Pour le Canada, un accord global avec le Royaume-Uni pourrait fournir un précieux levier dans d’autres négociations commerciales, notamment avec l’Union européenne.
Alors que les équipes de négociation se préparent pour des discussions formelles le mois prochain à Ottawa, l’humeur parmi les parties prenantes est prudemment optimiste. Des groupes de travail techniques ont déjà commencé à aborder les questions réglementaires dans les services financiers, le commerce numérique et les normes environnementales.
« Nous ne partons pas de zéro, » a expliqué un responsable canadien du commerce lors d’un briefing en coulisses. « Mais nous ne sommes pas non plus contraints par des positions de négociation antérieures qui n’ont mené nulle part. »
Le chemin vers un accord reste difficile, avec des questions sensibles comme la protection de la propriété intellectuelle, le prix des produits pharmaceutiques et les marchés publics qui nécessiteront probablement des compromis créatifs. Pourtant, la volonté politique des deux côtés semble plus forte qu’à tout moment depuis le Brexit.
Comme l’a dit un diplomate britannique en me raccompagnant après notre entretien : « Parfois, de nouveaux visages permettent à chacun de sauver la face lorsque les positions doivent changer. »

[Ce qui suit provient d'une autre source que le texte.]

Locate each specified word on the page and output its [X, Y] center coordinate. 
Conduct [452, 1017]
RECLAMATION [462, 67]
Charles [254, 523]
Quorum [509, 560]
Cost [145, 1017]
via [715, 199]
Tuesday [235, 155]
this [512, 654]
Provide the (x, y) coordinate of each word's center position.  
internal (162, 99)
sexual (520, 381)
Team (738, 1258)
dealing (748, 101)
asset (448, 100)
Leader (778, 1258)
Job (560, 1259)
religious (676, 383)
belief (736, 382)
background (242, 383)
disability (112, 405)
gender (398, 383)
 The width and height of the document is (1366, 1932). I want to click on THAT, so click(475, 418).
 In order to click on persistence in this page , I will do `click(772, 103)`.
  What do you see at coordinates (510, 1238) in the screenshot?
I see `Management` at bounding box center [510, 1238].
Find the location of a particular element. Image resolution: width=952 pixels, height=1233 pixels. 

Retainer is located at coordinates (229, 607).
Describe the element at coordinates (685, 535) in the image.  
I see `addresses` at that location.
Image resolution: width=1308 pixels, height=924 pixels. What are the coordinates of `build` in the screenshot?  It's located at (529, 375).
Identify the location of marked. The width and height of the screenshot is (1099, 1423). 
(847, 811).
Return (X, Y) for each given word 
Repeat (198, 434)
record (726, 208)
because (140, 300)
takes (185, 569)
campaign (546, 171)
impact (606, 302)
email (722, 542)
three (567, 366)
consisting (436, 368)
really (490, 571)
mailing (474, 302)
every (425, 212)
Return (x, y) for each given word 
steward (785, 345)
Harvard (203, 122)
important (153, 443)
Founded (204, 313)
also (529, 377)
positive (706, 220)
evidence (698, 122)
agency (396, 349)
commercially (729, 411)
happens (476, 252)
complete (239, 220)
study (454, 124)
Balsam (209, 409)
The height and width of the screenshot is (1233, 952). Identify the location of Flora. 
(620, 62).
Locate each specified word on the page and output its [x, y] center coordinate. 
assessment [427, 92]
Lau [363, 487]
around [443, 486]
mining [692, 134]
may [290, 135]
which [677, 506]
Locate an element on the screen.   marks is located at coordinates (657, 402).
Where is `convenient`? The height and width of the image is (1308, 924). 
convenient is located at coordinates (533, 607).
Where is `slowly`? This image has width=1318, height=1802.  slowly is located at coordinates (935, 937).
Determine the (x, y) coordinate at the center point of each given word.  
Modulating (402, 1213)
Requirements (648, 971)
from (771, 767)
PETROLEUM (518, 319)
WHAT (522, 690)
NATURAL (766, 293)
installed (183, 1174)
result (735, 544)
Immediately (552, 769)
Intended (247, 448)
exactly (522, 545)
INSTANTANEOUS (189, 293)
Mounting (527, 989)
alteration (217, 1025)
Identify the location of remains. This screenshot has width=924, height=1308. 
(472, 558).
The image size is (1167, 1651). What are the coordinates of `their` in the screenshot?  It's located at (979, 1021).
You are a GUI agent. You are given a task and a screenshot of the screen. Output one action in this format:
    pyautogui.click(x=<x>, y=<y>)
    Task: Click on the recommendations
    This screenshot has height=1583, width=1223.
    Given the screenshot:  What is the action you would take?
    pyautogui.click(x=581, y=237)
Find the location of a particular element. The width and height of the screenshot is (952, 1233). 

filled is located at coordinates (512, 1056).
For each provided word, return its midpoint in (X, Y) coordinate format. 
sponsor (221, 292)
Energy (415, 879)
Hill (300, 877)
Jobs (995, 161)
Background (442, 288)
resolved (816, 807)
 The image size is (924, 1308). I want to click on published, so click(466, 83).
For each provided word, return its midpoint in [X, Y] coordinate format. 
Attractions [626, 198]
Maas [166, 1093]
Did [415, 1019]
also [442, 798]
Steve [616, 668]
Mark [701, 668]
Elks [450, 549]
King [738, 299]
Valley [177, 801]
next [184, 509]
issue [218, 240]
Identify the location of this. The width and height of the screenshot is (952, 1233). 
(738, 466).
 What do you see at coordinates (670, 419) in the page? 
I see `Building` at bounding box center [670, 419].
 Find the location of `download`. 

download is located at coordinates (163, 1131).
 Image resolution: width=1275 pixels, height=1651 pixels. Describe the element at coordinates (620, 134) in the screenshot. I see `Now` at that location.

Pour les entreprises et les consommateurs des deux côtés de l’Atlantique, les enjeux ne pourraient être plus importants. Un accord commercial modernisé pourrait réduire les prix, élargir les choix et créer de nouvelles opportunités—à condition que les négociateurs puissent naviguer dans les courants politiques complexes qui ont fait échouer les tentatives précédentes.